> **Task brief**:
Every line below must be copied as written, except for pictures.

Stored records
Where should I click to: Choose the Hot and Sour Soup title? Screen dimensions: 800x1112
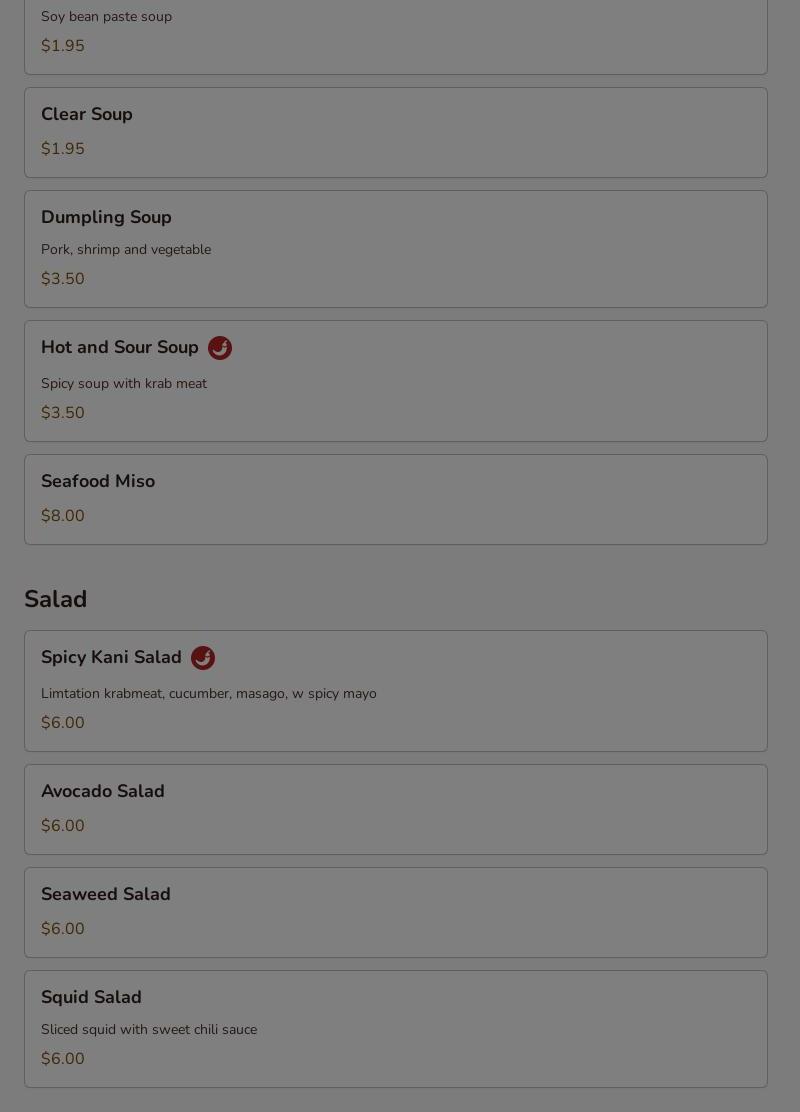pos(120,347)
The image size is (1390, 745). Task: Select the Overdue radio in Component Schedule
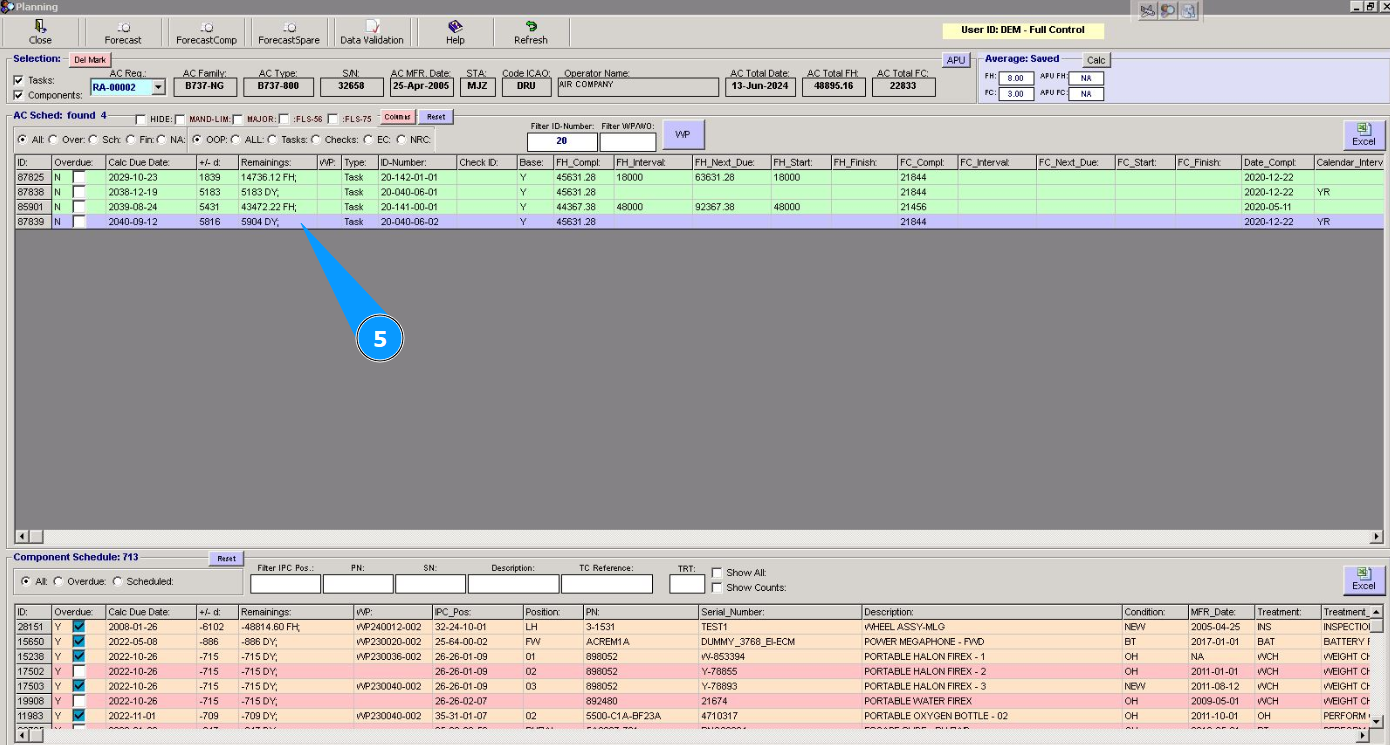[x=58, y=581]
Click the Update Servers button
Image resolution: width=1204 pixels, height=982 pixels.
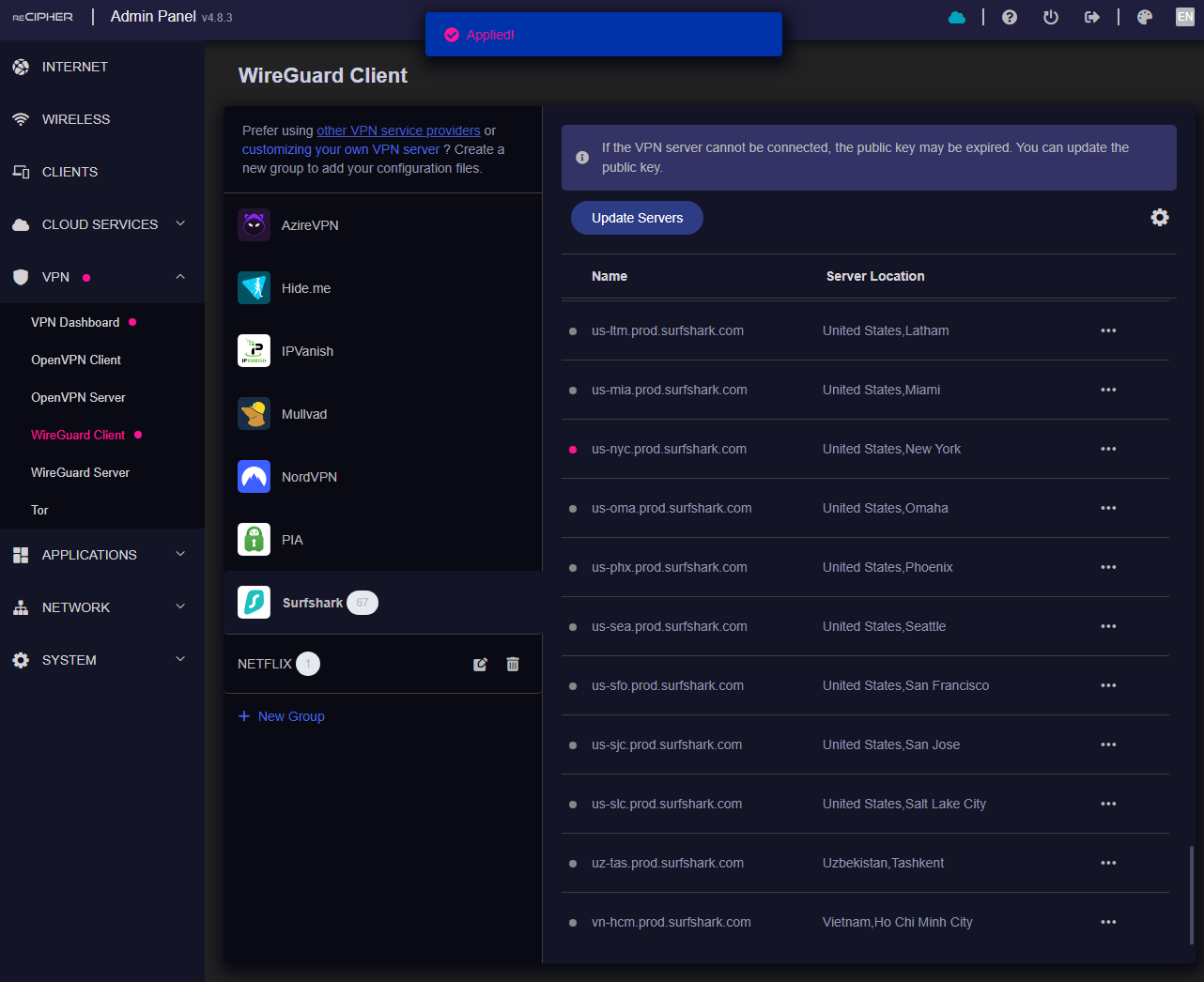pyautogui.click(x=637, y=218)
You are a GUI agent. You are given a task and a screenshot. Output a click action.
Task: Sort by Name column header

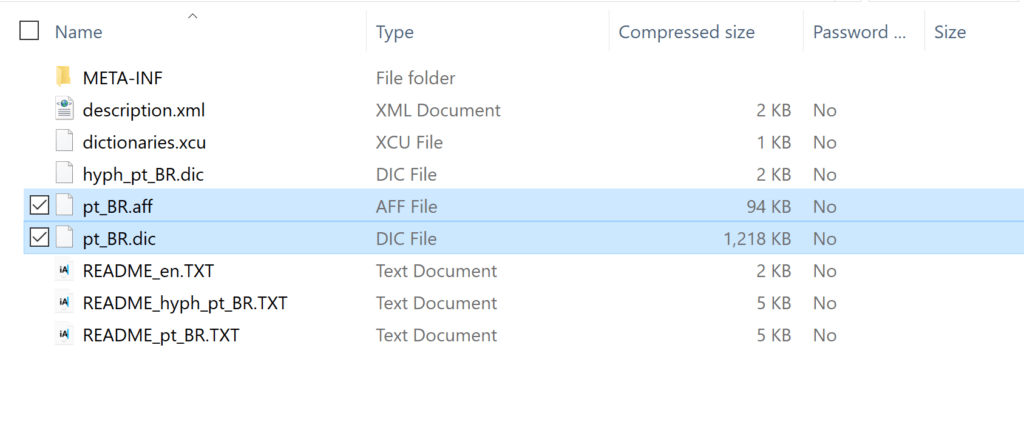pos(78,32)
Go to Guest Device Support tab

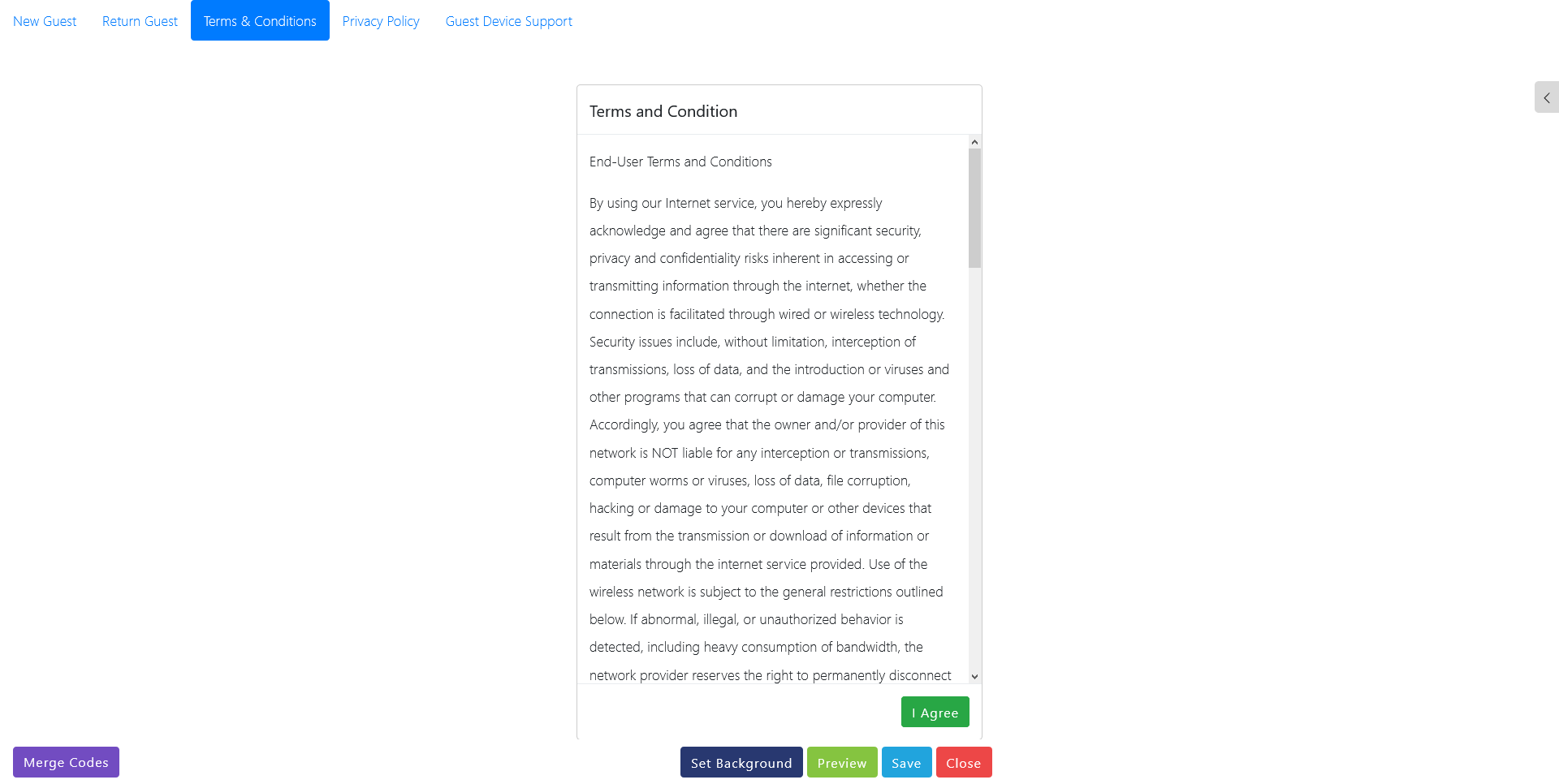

> **Finished task**:
Where should I click to: Choose the Hot and Sour Soup title? Screen dimensions: 800x1112
pos(120,347)
The image size is (1390, 745). Task: Select the Overdue radio in Component Schedule
[x=58, y=581]
Click the Update Servers button
Image resolution: width=1204 pixels, height=982 pixels.
pyautogui.click(x=637, y=218)
You are a GUI agent. You are given a task and a screenshot. Output a click action.
Task: Sort by Name column header

pos(78,32)
Go to Guest Device Support tab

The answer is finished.